With a $30,000 grant from the Maine Department of Health and Human Services’ Office of Substance Abuse, the center will try to gauge the prevalence of problem drinking among those 65 and older, learn more about the lifestyles or cultural factors that might contribute to it and recommend what can be done to help seniors change their risky behavior.
“Alcohol abuse among the elderly is not a highly visible problem,” Kaye said in explaining why the issue has been so little examined in the past. “Younger drinkers have gotten most of the public’s attention because they tend to drink in bars and more raucously, they’re more likely to be involved in automobile accidents after drinking and to lose time at work as a result of alcohol abuse.”
Most older heavy drinkers, on the other hand, are “relatively invisible” when they abuse alcohol, Kaye said. They typically drink at home, are usually well-behaved about it, don’t display symptoms of abuse at the workplace and are less likely than the younger generation to be involved in alcohol-related accidents.
Yet living in a state of quiet intoxication, at home and alone, can nevertheless create a complicated and unique set of problems that endanger the welfare of the elderly abuser.
“Among elderly folks,” Kaye said, “the body frequently reacts more severely to alcohol consumption. It can also interact negatively with the different prescription drugs they take, which amount to eight or more a day, on average, and can have an affect on other chronic diseases such as diabetes and heart conditions.”
Maine, which has the largest percentage of elderly people of any state in the country, is at particular risk from alcohol abuse because of its rural and remote nature.
“The rates of mental health and substance abuse issues are higher in rural states,” he said, “and Maine is also poor compared with other states.”

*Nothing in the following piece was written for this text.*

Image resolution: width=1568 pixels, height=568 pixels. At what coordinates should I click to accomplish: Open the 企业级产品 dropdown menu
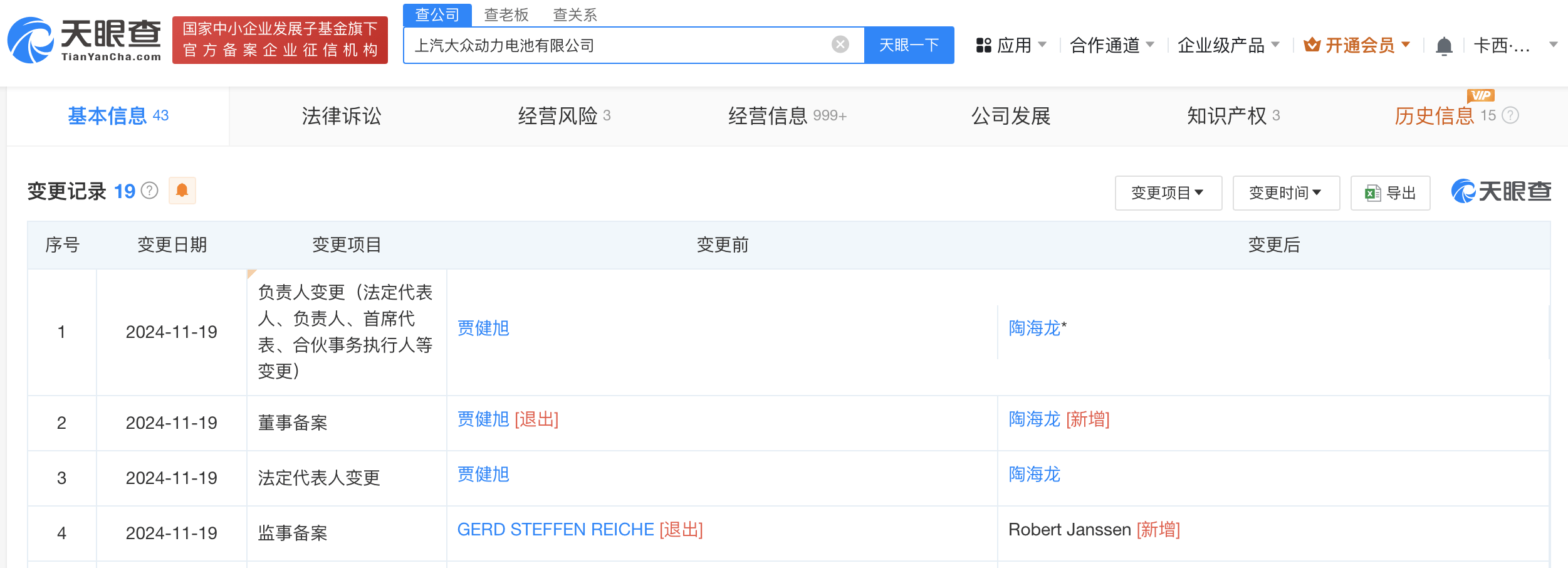(1228, 45)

Kaye said 15 percent of Maine’s population is 65 and over, yet his data reveals that no more than one to two percent of people served in alcohol treatment programs are in that age group.
“We could not find a single alcohol prevention program in the state that was geared toward older adults,” he said.
While the center’s researchers will gather statistics and technical expertise from more than two dozen state and community organizations that work with Maine’s elderly, the study will focus especially on the disproportionately high number of older alcohol abusers in Hancock County.
According to a survey conducted by Eastern Maine Healthcare in 2002, Kaye said, 20 to 25 percent of Hancock County’s elderly men reported having indulged in binge or chronic drinking in the previous month. The county also had the highest incidence of elderly depression, anxiety, hospitalization for senility and other organic mental disorders, as well as a suicide rate nearly double that of its peer groups elsewhere in the state.
“We want to come to some understanding about the statistics that have surfaced statewide, with particular emphasis on those in Hancock County,” Kaye said. “We need to determine the factors involved. Is it geographical isolation or a lack of family support? Is it the occupational background of elderly folks or the cultural traditions in mill towns, for instance, that lends itself to binge and chronic drinking?”
Kaye said it’s too early to know exactly where the two-year study will lead, but he hopes the recommendations to come from it will provide the framework for creative prevention programs that the Office of Substance and other agencies can adopt.
“Our challenge will be to think outside the box,” he said, “to develop alcohol prevention and treatment programs that are appealing and accessible enough so that older adults will be able to use them, and with staff that are prepared to serve them. We also need to determine ways in which to get state and local agencies to pay more attention to this problem. It’s been too long neglected.”